DNA is read in the 3' → 5' direction, therefore, nucleotides are synthesized (or attached to the template strand) in the 5' → 3' direction. However, one of the parent strands of DNA is 3' → 5' while the other is 5' → 3'. To solve this, replication occurs in opposite directions. Heading towards the replication fork, the leading strand is synthesized in a continuous fashion, only requiring one primer. On the other hand, the lagging strand, heading away from the replication fork, is synthesized in a series of short fragments known as Okazaki fragments, consequently requiring many primers. The RNA primers of Okazaki fragments are subsequently degraded by RNase H and DNA Polymerase I (exonuclease), and the gaps (or nicks) are filled with deoxyribonucleotides and sealed by the enzyme ligase.
Rate of replication
The rate of DNA replication in a living cell was first measured as the rate of phage T4 DNA elongation in phage-infected E. coli. During the period of exponential DNA increase at 37 °C, the rate was 749 nucleotides per second. The mutation rate per base pair per replication during phage T4 DNA synthesis is 1.7 per 108.
Termination
Termination of DNA replication in E. coli is completed through the use of termination sequences and the Tus protein. These sequences allow the two replication forks to pass through in only one direction, but not the other.
DNA replication initially produces two catenated or linked circular DNA duplexes, each comprising one parental strand and one newly synthesised strand (by nature of semiconservative replication).
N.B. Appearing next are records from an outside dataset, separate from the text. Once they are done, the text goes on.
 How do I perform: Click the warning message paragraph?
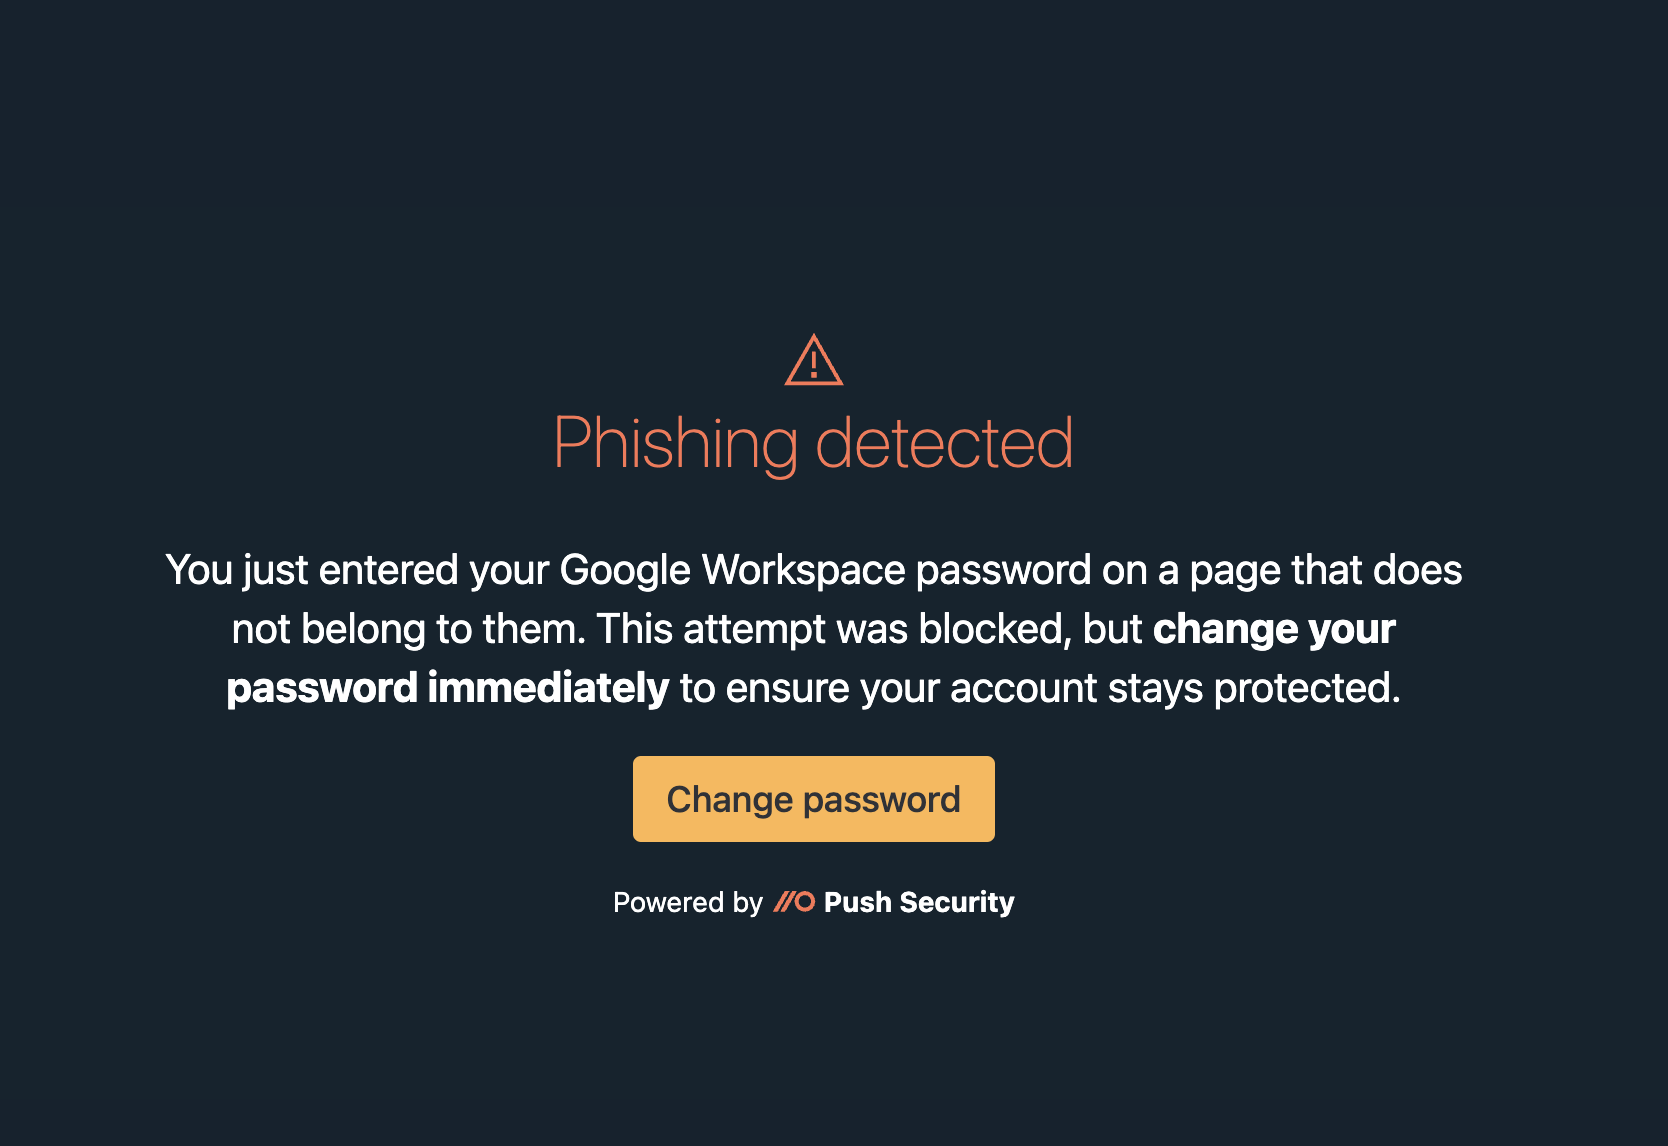pyautogui.click(x=814, y=628)
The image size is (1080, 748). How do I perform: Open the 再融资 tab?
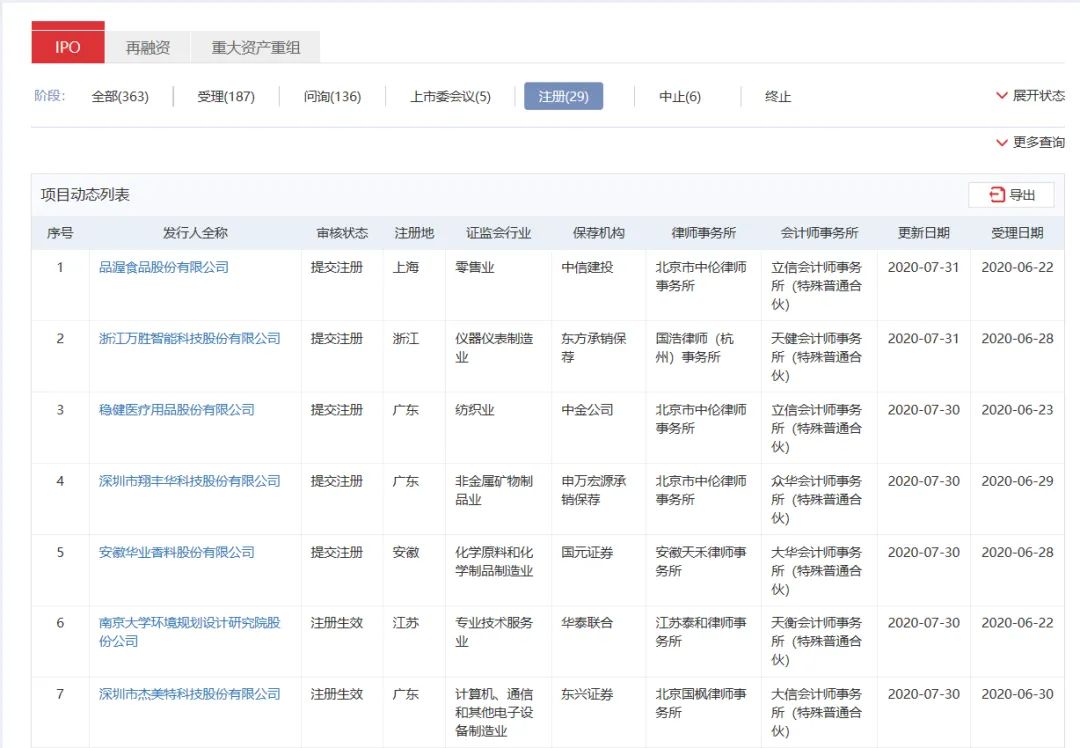148,47
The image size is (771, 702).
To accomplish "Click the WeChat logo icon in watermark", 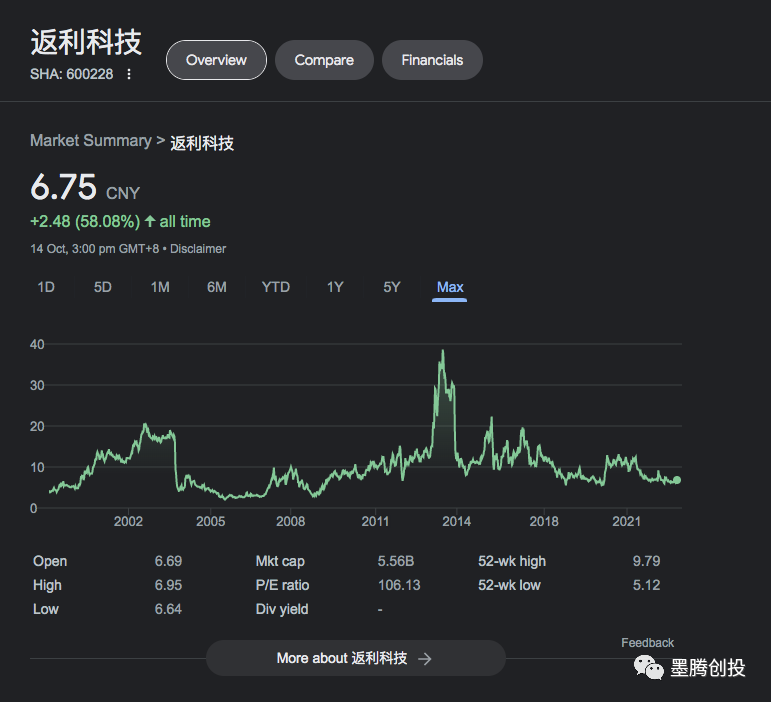I will [x=646, y=668].
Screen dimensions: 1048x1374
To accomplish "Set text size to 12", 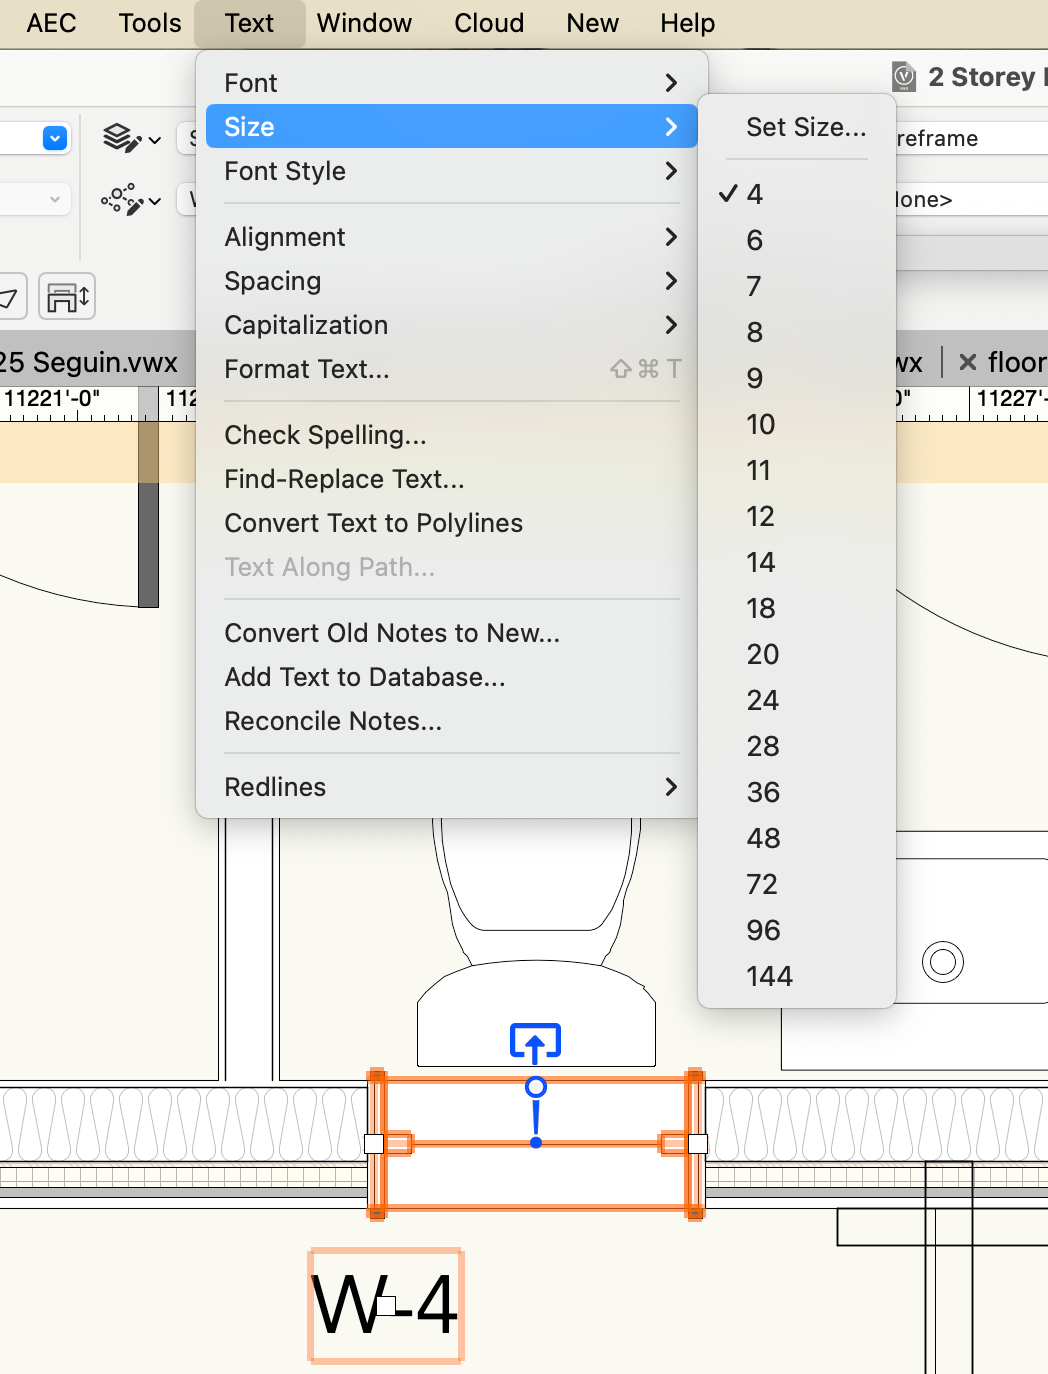I will [x=760, y=516].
This catenation can be visualised as two interlinked rings which cannot be separated. Topoisomerase IV in E. coli unlinks or decatenates the two circular DNA duplexes.
Regulation
Regulation of DNA replication is achieved through several mechanisms. Mechanisms involve the ratio of ATP to ADP, of DnaA to the number of DnaA boxes and the hemimethylation and sequestering of OriC.
The ratio of ATP to ADP indicates that the cell has reached a specific size and is ready to divide. This "signal" occurs because in a rich medium, the cell will grow quickly and will have a lot of excess DNA.
Furthermore, DnaA binds equally well to ATP or ADP, and only the DnaA-ATP complex is able to initiate replication. Thus, in a fast-growing cell, there will be more DnaA-ATP than DnaA-ADP. Because the levels of DnaA are strictly regulated, and 5 DnaA-DnaA dimers are needed to initiate replication, the ratio of DnaA to the number of DnaA boxes in the cell is important. After DNA replication is complete, this number is halved, thus DNA replication cannot occur until the levels of DnaA protein increases.
Finally, DNA is sequestered to a membrane-binding protein called SeqA. This protein binds to hemi-methylated GATC DNA sequences. This four bp sequences occurs 11 times in OriC, and newly synthesized DNA only has its parent strand methylated. DAM methyltransferase methylates the newly synthesized strand of DNA only if it is not bound to SeqA. The importance of hemi-methylation is twofold. Firstly, OriC becomes inaccessible to DnaA, and secondly, DnaA binds better to fully methylated DNA than hemi-methylated DNA.
These mechanisms serve to downregulate DNA replication so that it only occurs once per cell cycle, preventing over-replication of DNA.